━━━ Page excerpt
Monday Morning Link Dump
Did you watch that Sox-Rays game last night? Nothing in sports is more exciting than a game 7 win or go home - except maybe a hot female streaker with a political agenda. Well, if you did watch, this guy thinks that will likely be the last game you watch this season. Personally, I'm more interested in this Series than I have been in the last couple of years. I just hope it goes more than 4 games since I'll be out of town over the weekend and will likely miss games 3 and 4.
Some other stuff that I found on the internets while trying to avoid political talk:
- The Reds' Hall of Fame is trying to keep fan interest during the off-season with a series of more intimate events like the meet-and-greet of Tom Browning last week. Next month Goose Gossage and Brooks Robinson will be featured guests in an event on November 14th. And they are also adding a bunch of new exhibits during the off-season in an attempt to sell more annual memberships, which also gets you into the National National Baseball Hall of Fame in Cooperstown, N.Y. As always, if you haven't been to the Reds Hall of Fame, it really is well done and is worth the price of admission.
━━━━━━
━━━ The data
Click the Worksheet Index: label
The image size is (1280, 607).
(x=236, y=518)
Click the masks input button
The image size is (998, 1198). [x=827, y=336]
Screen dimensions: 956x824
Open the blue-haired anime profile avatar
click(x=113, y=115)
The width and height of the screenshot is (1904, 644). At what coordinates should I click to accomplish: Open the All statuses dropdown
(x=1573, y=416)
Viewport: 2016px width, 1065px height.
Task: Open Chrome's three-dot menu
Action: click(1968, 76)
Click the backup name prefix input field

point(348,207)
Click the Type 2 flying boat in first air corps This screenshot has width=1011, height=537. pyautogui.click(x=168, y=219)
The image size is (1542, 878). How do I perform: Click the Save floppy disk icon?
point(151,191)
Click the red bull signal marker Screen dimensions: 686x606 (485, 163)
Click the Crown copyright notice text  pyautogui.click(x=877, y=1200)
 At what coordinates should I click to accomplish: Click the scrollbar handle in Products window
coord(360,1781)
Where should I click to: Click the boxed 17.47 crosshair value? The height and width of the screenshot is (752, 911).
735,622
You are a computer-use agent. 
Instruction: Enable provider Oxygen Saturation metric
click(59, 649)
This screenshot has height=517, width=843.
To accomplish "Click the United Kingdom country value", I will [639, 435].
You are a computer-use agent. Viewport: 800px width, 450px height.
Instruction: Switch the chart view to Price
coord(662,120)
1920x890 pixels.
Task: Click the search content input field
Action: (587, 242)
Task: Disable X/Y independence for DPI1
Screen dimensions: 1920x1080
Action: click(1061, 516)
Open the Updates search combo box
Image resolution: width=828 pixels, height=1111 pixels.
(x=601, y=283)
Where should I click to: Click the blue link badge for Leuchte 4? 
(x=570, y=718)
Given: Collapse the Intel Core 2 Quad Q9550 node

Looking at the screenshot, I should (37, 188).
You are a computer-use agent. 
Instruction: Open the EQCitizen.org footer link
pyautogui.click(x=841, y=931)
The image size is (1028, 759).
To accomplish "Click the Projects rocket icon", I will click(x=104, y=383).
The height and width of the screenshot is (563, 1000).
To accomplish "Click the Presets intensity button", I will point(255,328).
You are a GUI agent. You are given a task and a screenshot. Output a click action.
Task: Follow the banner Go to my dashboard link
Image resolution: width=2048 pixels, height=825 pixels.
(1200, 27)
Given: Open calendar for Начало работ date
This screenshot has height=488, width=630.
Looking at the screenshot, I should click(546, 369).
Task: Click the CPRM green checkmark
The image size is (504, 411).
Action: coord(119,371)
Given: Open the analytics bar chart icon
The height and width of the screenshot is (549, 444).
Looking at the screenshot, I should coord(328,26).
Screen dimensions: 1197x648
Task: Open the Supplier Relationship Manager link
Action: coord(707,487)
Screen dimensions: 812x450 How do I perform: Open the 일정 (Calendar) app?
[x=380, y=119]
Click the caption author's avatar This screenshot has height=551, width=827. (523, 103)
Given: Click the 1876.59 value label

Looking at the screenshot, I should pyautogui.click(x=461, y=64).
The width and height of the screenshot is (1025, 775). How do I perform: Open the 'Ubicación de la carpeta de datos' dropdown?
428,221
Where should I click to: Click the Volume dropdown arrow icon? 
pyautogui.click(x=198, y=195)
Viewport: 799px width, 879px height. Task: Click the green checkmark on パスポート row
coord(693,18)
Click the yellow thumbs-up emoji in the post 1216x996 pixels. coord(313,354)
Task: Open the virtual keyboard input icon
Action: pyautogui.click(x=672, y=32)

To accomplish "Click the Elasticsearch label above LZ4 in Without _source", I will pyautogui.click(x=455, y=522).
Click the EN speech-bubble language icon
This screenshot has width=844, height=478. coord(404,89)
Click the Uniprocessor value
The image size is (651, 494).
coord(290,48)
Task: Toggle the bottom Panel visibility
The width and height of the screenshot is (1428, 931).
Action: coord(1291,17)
━━━━━━
__What this task involves__
Could you reproduce the Monday link dump word for word between "Monday Morning Link" and "games 3 and 4.", inclusive?

__Written reply__
Monday Morning Link Dump
Did you watch that Sox-Rays game last night? Nothing in sports is more exciting than a game 7 win or go home - except maybe a hot female streaker with a political agenda. Well, if you did watch, this guy thinks that will likely be the last game you watch this season. Personally, I'm more interested in this Series than I have been in the last couple of years. I just hope it goes more than 4 games since I'll be out of town over the weekend and will likely miss games 3 and 4.